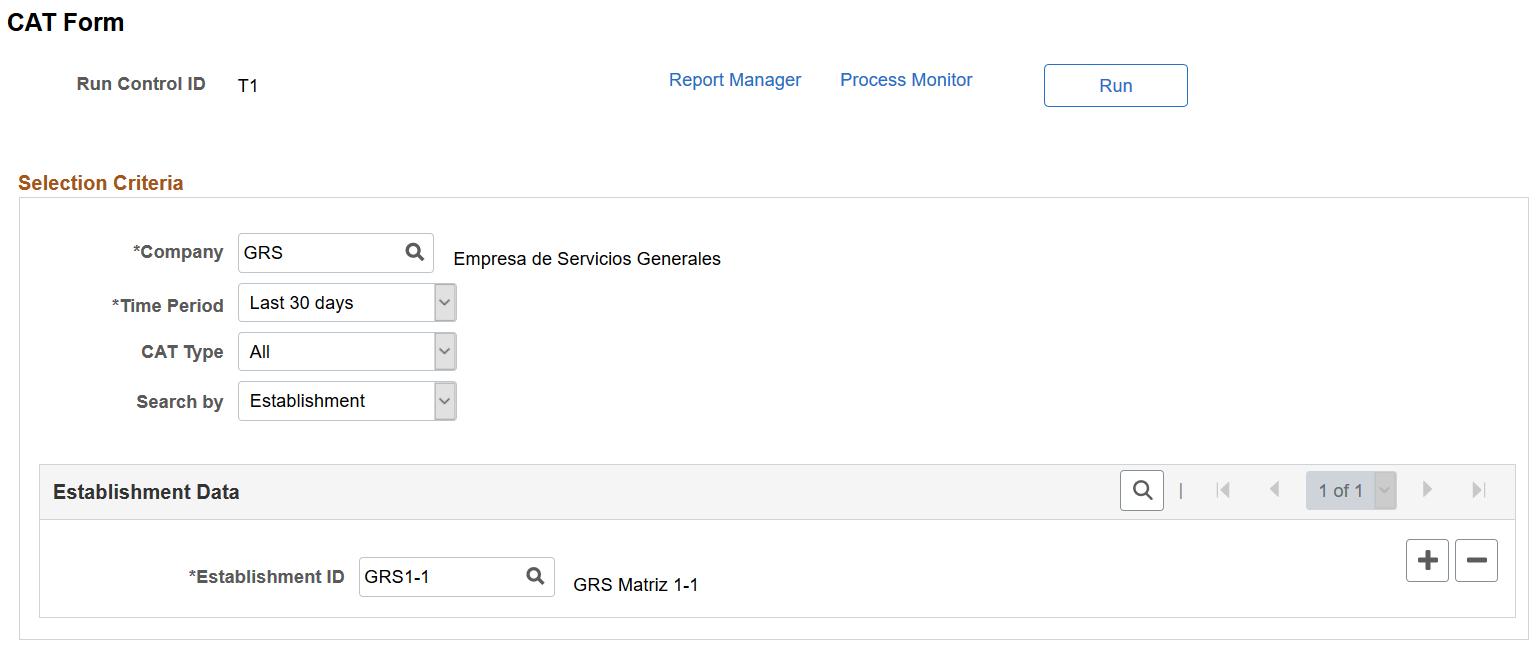The height and width of the screenshot is (649, 1536).
Task: Open the CAT Type dropdown
Action: 347,352
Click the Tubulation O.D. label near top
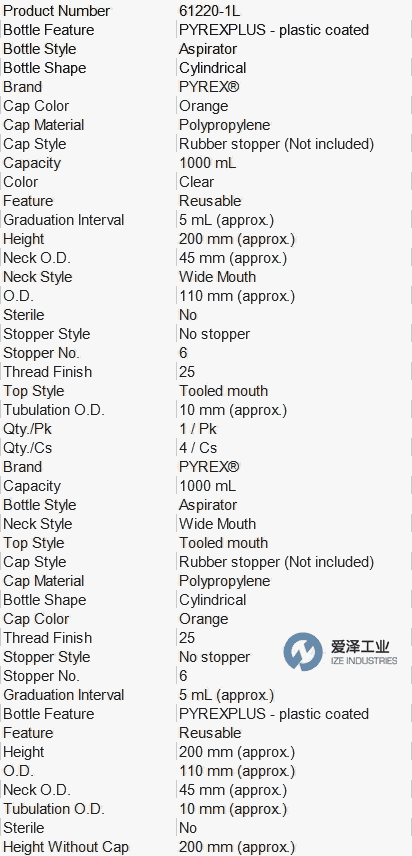Image resolution: width=412 pixels, height=856 pixels. [54, 410]
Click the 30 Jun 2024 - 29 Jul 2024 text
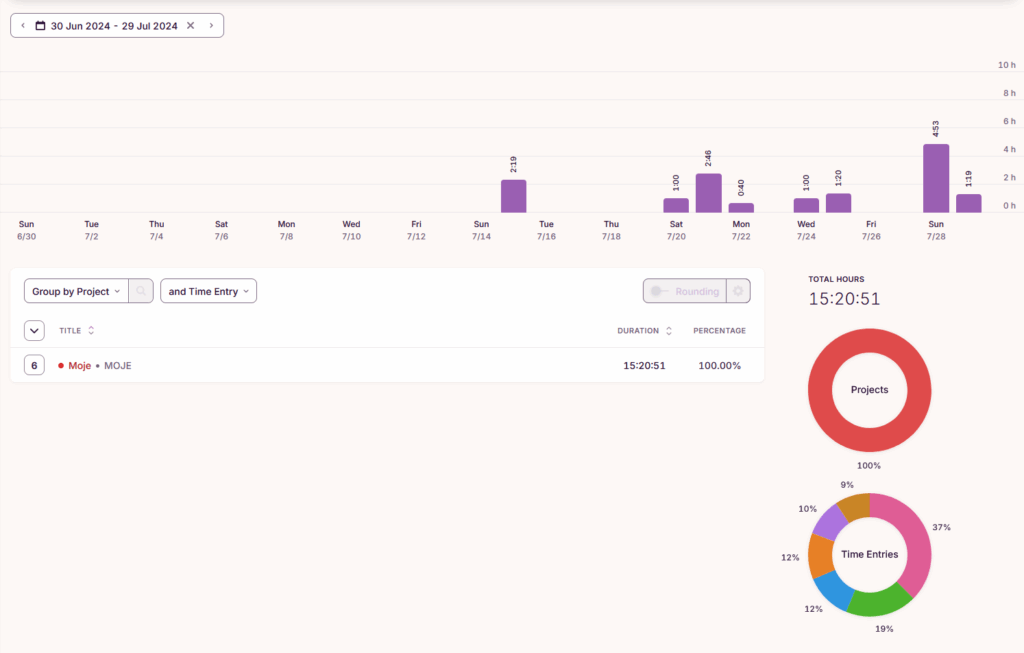 pos(114,26)
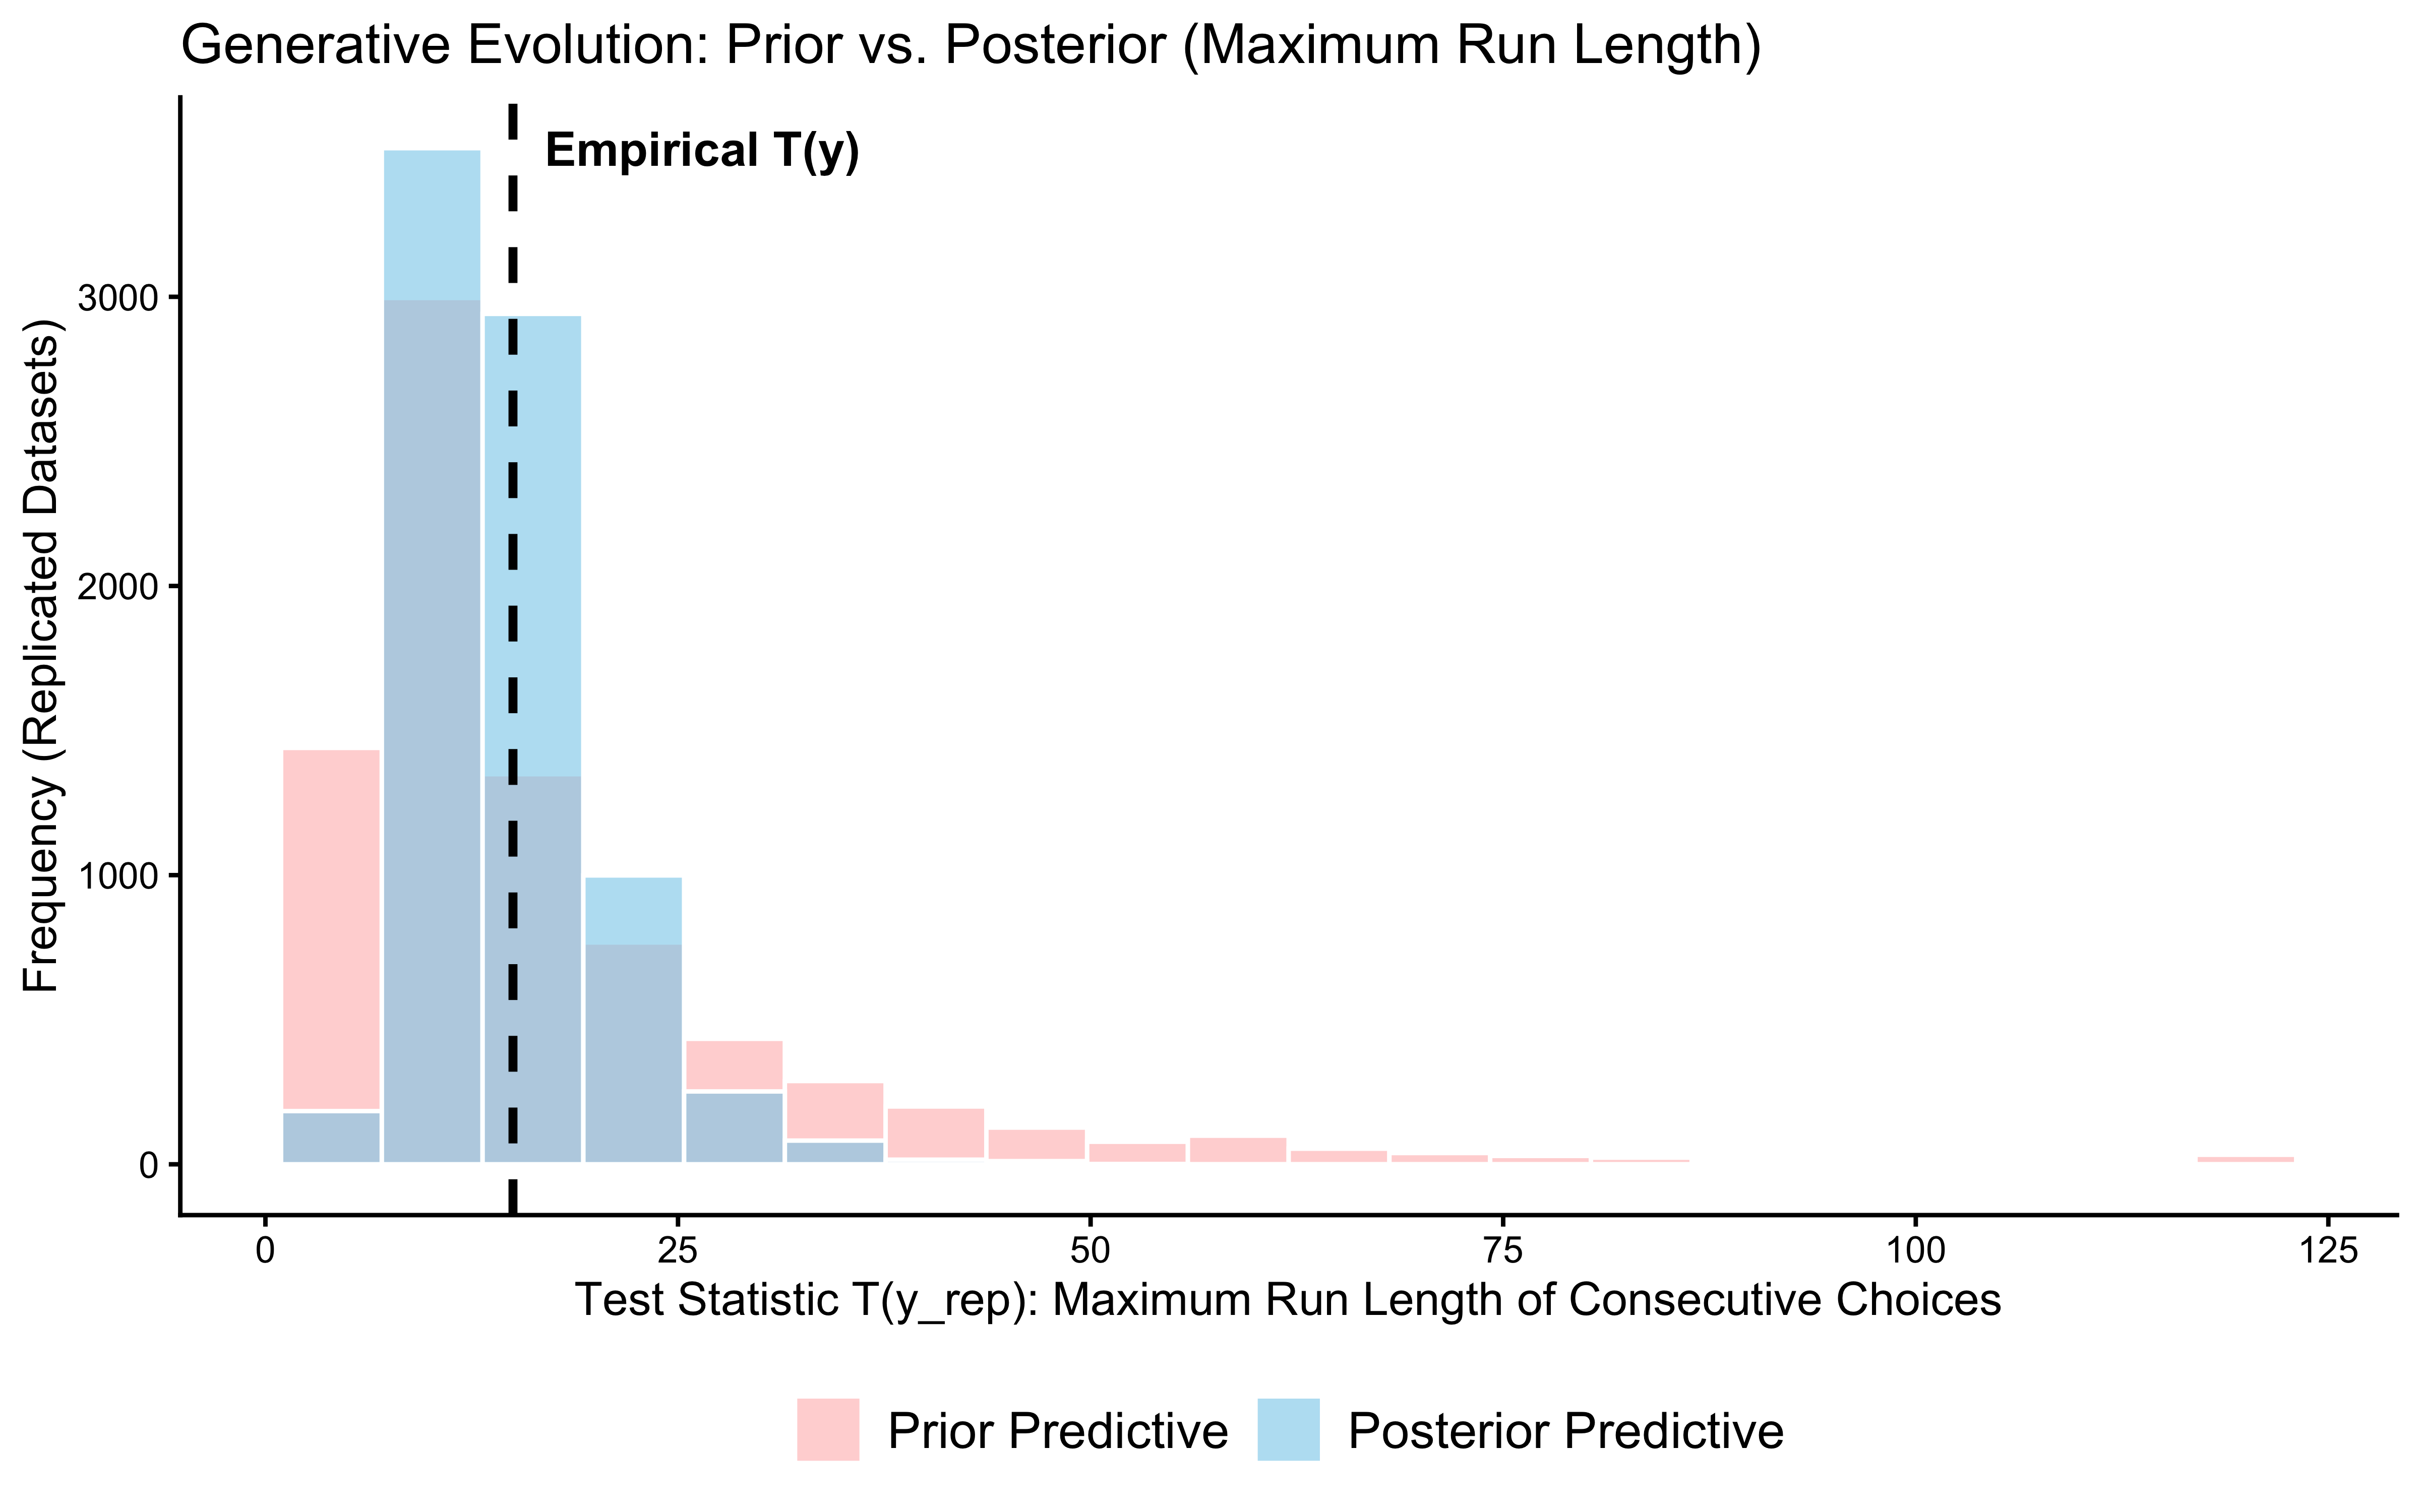Click the y-axis title "Frequency (Replicated Datasets)"
The image size is (2420, 1512).
click(42, 655)
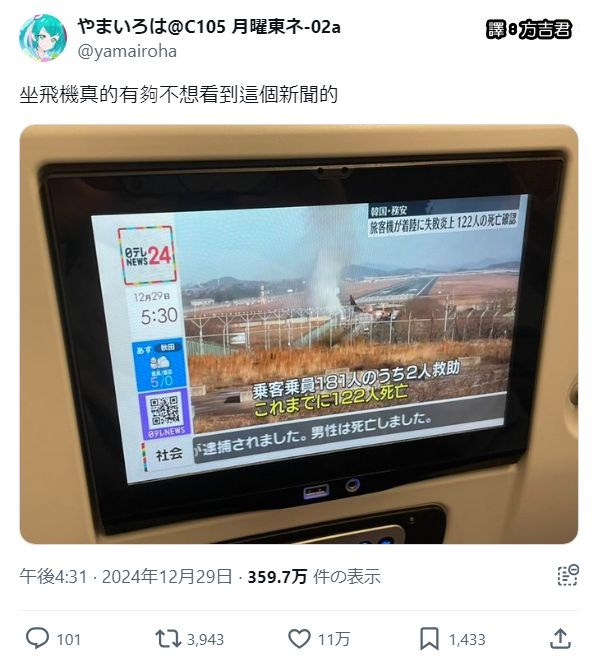
Task: Click the share upload icon
Action: coord(560,638)
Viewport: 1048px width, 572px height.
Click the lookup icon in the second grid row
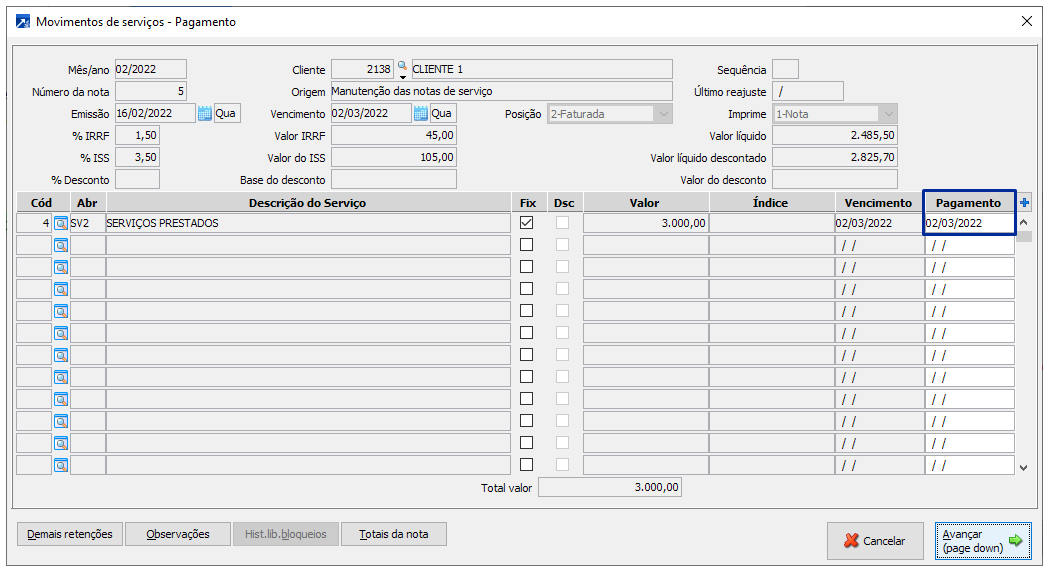pyautogui.click(x=61, y=245)
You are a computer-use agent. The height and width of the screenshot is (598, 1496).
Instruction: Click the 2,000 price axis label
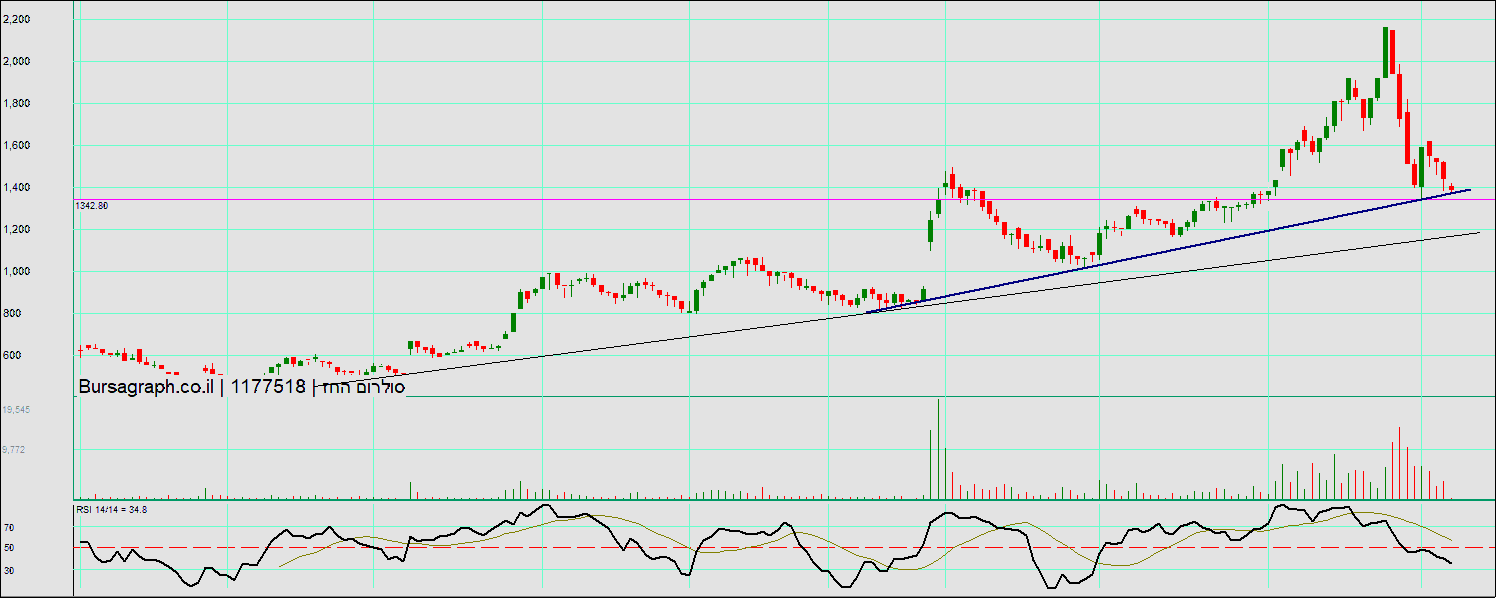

▸ Activity: With pictures omitted, copy exactly the lines from the one containing "You are a computer-use" through the final line of the listing, both included.

▸ Written reply:
You are a computer-use agent. The height and width of the screenshot is (598, 1496).
Instruction: Click the 2,000 price axis label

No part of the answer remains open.